Beleza, queria te contar que tô com vontade de fazer minisséries com famosas argentinas tipo Sol Pérez, Ivana Nadal, Tini Stoessel ou quem vocês sugerirem. Se esse post tiver muito apoio, vou fazer. Vamos começar: Martin acabou de fazer 18 anos, é moreno, tem 1,80m, mora em Caballito e começou na academia a duas quadras da casa dele há algumas semanas. Fisicamente ele tá bem, mas queria ficar musculoso e se propôs isso. Uma noite depois do treino do Martin, que ele faz toda semana num clube de Buenos Aires, 23h57, ele vai pro vestiário tomar um banho rápido porque o clube fecha meia-noite. Quando ele vai pros chuveiros, o encarregado para ele e fala que não pode ir porque tá fechando.

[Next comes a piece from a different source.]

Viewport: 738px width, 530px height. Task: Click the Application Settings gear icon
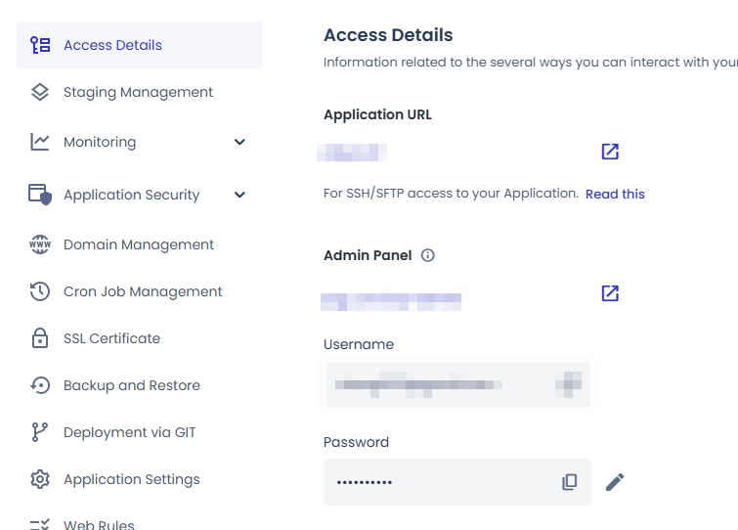(40, 479)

Depois de uma discussão curta, aparece o dono do clube, que já tava indo embora, e fala pro encarregado deixar ele passar porque deixou uma amiga responsável pra fechar o clube. Depois que os dois foram embora, Martin vai pro vestiário e entra no banho. Termina e senta no banco pra se secar e trocar de roupa. Quando ele já tá se secando, entra no vestiário uma loira gostosa, corpo bonito, umas leggings que mostravam perfeitamente a curva da bunda dela e um top que deixava ver os peitões enormes que ela tinha. Martin se cobre rápido, mas a loira já tinha visto ele.
N(nati) - Ah, desculpa, pensei que não tinha ninguém (virando a cabeça pra não ver).

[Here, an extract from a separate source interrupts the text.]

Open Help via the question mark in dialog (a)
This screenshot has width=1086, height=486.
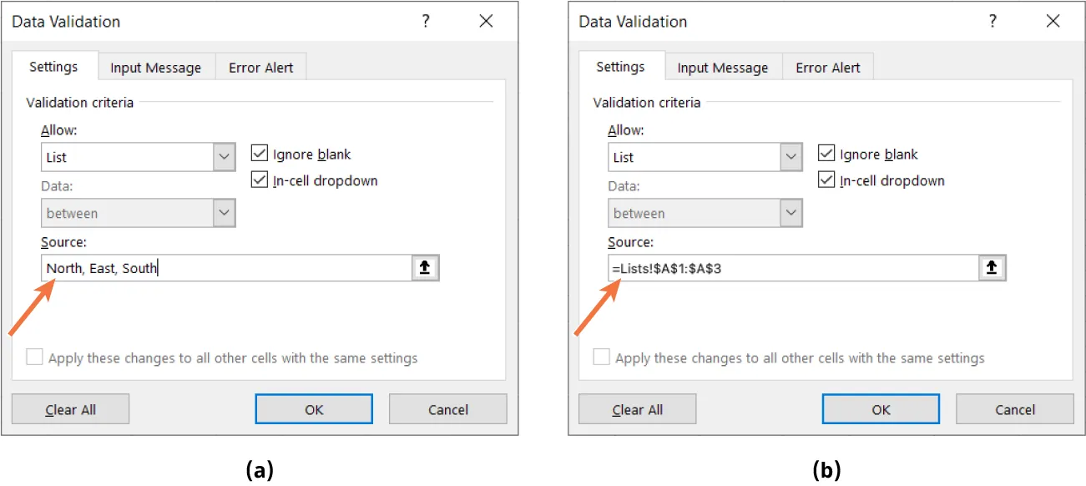point(426,21)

M(martin) - De boa, já me tampei.
N - Me perdoa, como o dono é meu amigo, ele falou que ia sair, me deu as chaves e eu achei que nessa hora não ia ter ninguém.
M - É, ele me falou isso, por isso deixou eu entrar pra tomar banho.
N - Ah, show. Então vou tomar banho no vestiário das minas, só que tava fechado e as chaves tenho que pegar lá em cima, por isso vim pra cá achando que tava vazio.
M - Pode ir tranquila pros chuveiros, eu já vou vazar.
N - Certeza? Se quiser, espero.
M - Não não, pode ir de boa.
N - Beleza então.
A loira larga a bolsa num banco e vai pros chuveiros. Martin, enquanto se secava, sentiu o pau endurecendo aos poucos só de pensar na loira se lavando. Tentou parar de pensar nisso, mas não conseguia, e cada vez ficava mais e mais duro. Tava meio com medo da loira ver, mesmo que os chuveiros e o vestiário fossem separados por uma parede e não desse pra ver nada. Pouco depois, a loira fala lá dos chuveiros:
N - Ei, e você, como se chama?
M - Martin.
N - Martin, de quê?
M - Martin Gutiérrez, por quê?
N - Nada, me parecia conhecido, mas nada a ver.
M - Ah, e você, como se chama?
N - Natalia.
M - Natalia, de quê? (brincando)
N - haha, Natalia Jersonsky.
M - Natalia quê? Que sobrenome complicado.
N - Viu, me chama de Nati Jota, todo mundo me chama assim.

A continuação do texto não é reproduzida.